- [Problem details]: Could you lay out the lines below as a two-column CSV with the headers "prompt" and "response", one row per request, holding its text and its answer? Start at the line that has "is (600, 800).", stop after the one that has "ensemble-member-label: Ensemble Member: 1", put each value in a single quoted field, and turn line breaks into spaces.

=-=-=

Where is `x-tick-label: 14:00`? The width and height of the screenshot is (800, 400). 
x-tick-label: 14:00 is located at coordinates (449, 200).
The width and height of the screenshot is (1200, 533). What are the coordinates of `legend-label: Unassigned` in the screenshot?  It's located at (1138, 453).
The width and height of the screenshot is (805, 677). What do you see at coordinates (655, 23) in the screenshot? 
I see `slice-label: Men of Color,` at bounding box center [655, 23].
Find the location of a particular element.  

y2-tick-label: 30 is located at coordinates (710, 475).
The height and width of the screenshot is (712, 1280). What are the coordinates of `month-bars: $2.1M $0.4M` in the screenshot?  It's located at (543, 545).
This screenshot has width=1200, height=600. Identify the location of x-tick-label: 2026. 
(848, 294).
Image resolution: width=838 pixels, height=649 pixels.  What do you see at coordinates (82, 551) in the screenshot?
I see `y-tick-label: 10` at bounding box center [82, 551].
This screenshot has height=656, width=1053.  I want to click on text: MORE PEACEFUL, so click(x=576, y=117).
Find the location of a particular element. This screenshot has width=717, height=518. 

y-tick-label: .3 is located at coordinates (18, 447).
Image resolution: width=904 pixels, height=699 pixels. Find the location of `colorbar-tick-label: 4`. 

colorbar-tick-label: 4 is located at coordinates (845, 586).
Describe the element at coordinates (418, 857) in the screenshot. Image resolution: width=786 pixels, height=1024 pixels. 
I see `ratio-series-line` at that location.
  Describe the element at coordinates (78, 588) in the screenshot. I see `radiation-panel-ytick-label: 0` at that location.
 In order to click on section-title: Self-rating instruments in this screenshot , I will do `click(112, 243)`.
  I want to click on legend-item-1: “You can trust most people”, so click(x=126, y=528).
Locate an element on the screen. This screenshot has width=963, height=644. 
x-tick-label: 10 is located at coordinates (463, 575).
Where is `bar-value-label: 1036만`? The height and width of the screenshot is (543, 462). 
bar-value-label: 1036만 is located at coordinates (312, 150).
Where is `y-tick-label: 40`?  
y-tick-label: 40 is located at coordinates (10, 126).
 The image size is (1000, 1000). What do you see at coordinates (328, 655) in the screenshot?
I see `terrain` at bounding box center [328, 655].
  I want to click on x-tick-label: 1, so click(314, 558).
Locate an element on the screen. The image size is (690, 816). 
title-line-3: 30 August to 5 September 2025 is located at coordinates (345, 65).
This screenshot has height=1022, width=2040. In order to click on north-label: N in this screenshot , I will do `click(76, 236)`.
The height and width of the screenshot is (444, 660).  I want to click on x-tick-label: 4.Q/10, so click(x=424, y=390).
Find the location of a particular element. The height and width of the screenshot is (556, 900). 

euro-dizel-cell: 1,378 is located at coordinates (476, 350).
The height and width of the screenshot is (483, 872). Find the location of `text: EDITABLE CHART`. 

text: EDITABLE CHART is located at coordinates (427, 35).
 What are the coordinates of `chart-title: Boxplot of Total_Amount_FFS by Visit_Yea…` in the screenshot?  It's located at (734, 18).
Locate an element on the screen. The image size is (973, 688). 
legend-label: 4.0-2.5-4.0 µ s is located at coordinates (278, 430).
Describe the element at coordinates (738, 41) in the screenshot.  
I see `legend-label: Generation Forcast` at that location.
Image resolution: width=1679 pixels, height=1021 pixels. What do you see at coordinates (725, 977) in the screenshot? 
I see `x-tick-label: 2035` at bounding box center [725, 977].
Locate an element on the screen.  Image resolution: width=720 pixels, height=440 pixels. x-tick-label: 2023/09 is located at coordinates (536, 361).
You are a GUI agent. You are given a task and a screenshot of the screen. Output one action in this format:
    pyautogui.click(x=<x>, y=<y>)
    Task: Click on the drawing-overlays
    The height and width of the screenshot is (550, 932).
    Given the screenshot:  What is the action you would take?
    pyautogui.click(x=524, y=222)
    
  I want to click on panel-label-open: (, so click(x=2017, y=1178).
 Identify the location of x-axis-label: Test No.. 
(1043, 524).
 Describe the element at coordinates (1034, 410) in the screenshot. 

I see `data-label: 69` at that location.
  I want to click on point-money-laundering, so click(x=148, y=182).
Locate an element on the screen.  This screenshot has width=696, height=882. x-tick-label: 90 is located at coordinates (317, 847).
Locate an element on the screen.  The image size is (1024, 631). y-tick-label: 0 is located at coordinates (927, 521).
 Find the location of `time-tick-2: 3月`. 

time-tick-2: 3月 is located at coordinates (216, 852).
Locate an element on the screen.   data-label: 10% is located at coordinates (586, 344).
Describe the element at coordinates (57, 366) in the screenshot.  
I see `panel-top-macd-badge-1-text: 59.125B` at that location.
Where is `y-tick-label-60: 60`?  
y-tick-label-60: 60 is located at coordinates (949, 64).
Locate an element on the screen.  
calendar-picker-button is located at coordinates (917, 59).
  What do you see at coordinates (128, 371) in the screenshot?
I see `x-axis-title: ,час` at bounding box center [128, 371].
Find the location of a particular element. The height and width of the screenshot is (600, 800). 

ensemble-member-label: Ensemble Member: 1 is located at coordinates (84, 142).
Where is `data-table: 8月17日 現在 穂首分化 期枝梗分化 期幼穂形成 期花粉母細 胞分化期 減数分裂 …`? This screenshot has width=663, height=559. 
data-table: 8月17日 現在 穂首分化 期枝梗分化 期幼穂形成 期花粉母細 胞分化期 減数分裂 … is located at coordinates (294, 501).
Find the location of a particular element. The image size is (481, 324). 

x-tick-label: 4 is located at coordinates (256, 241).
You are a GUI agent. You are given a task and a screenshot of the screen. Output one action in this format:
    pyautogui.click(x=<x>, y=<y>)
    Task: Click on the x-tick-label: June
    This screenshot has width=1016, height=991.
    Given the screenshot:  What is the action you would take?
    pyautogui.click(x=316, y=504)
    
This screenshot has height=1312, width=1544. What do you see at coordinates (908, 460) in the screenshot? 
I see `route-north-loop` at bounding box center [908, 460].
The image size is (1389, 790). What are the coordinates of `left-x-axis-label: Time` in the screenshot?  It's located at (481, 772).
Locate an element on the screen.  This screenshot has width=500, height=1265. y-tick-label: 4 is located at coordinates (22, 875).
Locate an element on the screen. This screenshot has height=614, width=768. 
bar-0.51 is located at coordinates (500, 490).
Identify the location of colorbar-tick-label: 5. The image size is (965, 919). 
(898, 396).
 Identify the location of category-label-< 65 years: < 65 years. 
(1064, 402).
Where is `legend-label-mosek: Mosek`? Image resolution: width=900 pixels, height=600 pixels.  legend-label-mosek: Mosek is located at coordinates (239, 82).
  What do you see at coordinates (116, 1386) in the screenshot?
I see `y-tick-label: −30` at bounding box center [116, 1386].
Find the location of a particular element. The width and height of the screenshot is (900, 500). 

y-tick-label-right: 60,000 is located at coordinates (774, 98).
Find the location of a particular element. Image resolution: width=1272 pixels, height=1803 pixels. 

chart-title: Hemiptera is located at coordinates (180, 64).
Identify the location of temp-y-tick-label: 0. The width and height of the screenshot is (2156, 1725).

=-=-=

- [Task answer]:
prompt,response
"Find the location of a particular element. The height and width of the screenshot is (600, 800).","ensemble-member-label: Ensemble Member: 1 is located at coordinates (84, 142)."